1\. Yes, sites should remember your personal preferences that you've already
set.

2\. When setting those preferences, pre-filling based on ip would work in
99.9% of locations. A standard selector can handle everyone else.

------
gooddelta
Throwing an autocomplete at something is NOT always an upgrade. I've spent
quite a bit of time thinking about country selectors, and I'll present my
solution for two separate use cases here.

In the first case, a country selector allows a user to select a country as a
component of their shipping address, a user profile, etc. The input method
described in the aforementioned article suits that case decently; however,
it's not immediately intuitive that a user can access some of its touted
conveniences (such as the selection of a country by its short name), and in
most cases, a user will not frequently return to the same country input field
(i.e. they'll set up a saved shipping address ONCE, or set their home country
on a social profile ONCE) which removes the possible avenue of training the
user to expect the pattern.

In this case, the best possible user experience can be given by leveraging
geo-location (either by using the JS API, or any of the myriad IP-based
solutions) and making intelligent suggestions to the user. For example: If I'm
a user, and I am required to enter my shipping information (including country)
on a checkout page, the page's best GUESS as to where I am should be displayed
first, and the user should be allowed to change that assumption quickly. For
example, you might show the user a drop-down box with the page's best guess
selected by the default, surrounded by nearby countries (depending upon geo-
location accuracy). Secondly, flag icons actually have quite a bit of value --
many people think visually, first, and will be looking for their flag's
colors. Even if the icons are minuscule, they're still incredibly helpful.

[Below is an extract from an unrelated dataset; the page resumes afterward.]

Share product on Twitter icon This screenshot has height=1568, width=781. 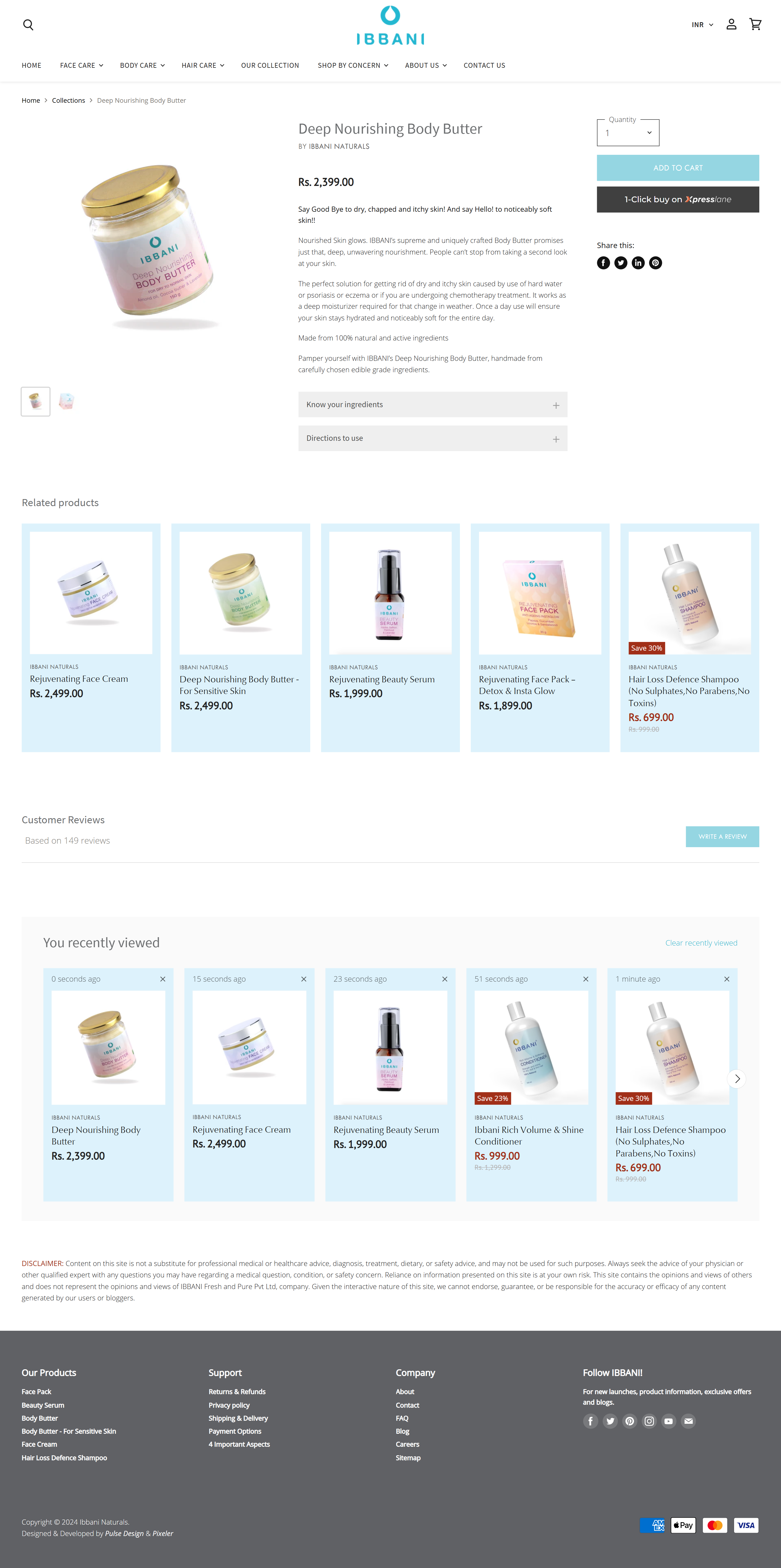tap(620, 263)
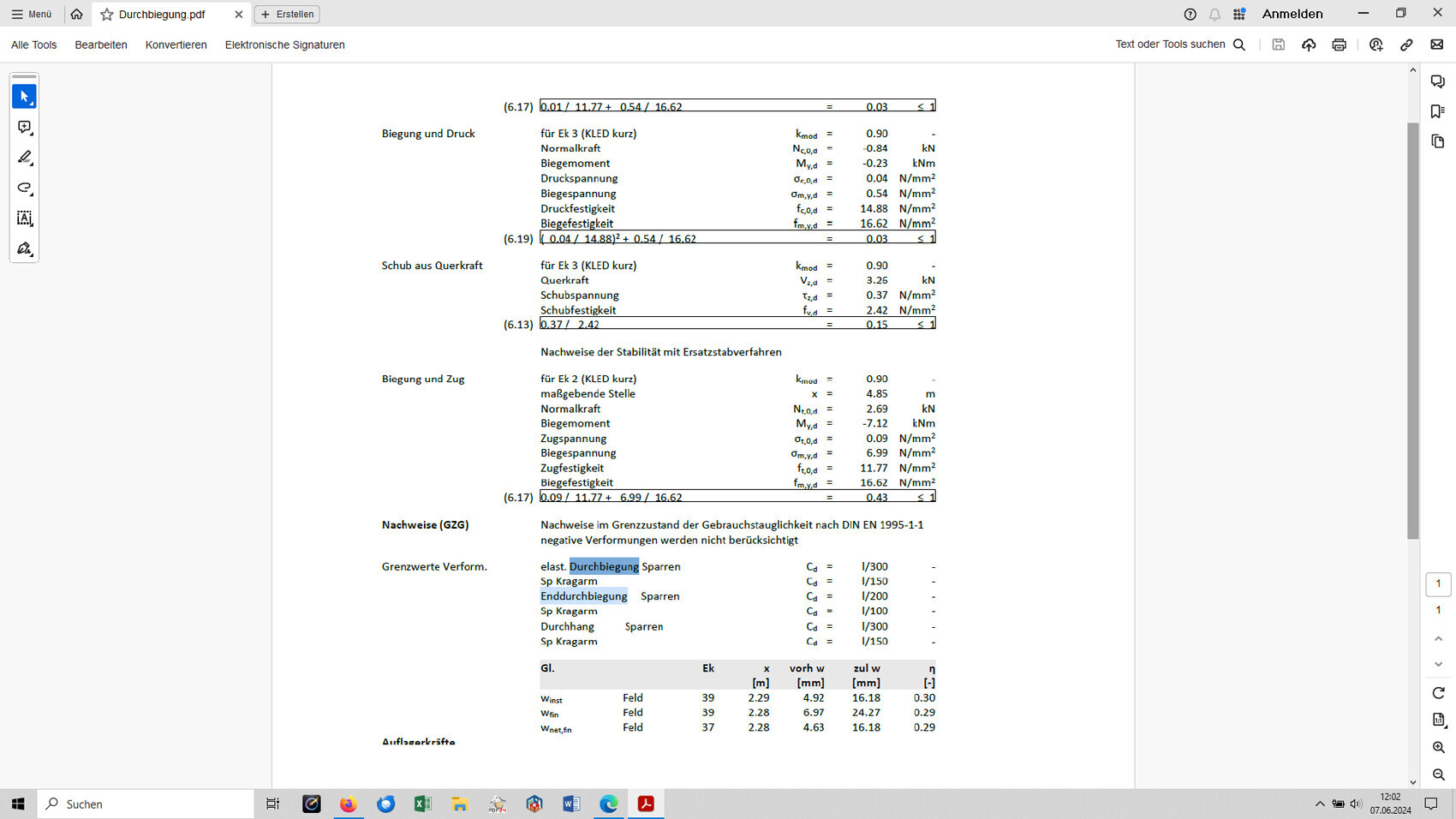Go to the next page arrow

tap(1438, 665)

The second use case which I want to present is that in which a company (such
as Range Rover) presents a page allowing you to select which localized version
of their site you wish to visit. In Range Rover's case, this is a massive list
of countries, with their respective flags. Let's be honest: part of the reason
this page exists for most companies is because they wish to demonstrate how
significant their global reach is, or the expenditure required to translate
the site. On Range Rover's site, the US (my homeland) is buried deep on the
bottom left-hand side -- to make this more usable, they could leverage the
same geo-location technique discussed above, and simply provide visual
differentiation between my home country, and the other countries! Everyone's
goals are achieved here; usability is increased, the "global" feeling is
imparted, and the business douches who insisted upon a massive list of
countries in the first place are sated!

The guys who wrote this article don't understand what's possible with current
technology, and therefore cannot successfully design for it.

------
ricardobeat
Why is a simple auto-complete input doing 100+ points on HN?

It seems to me they are just selling their $78 report on checkout usability.

------
billpg
Impressed to see 'England' become 'United Kingdom'. Not so impressed to see
that 'Wales' wasn't similarly treated.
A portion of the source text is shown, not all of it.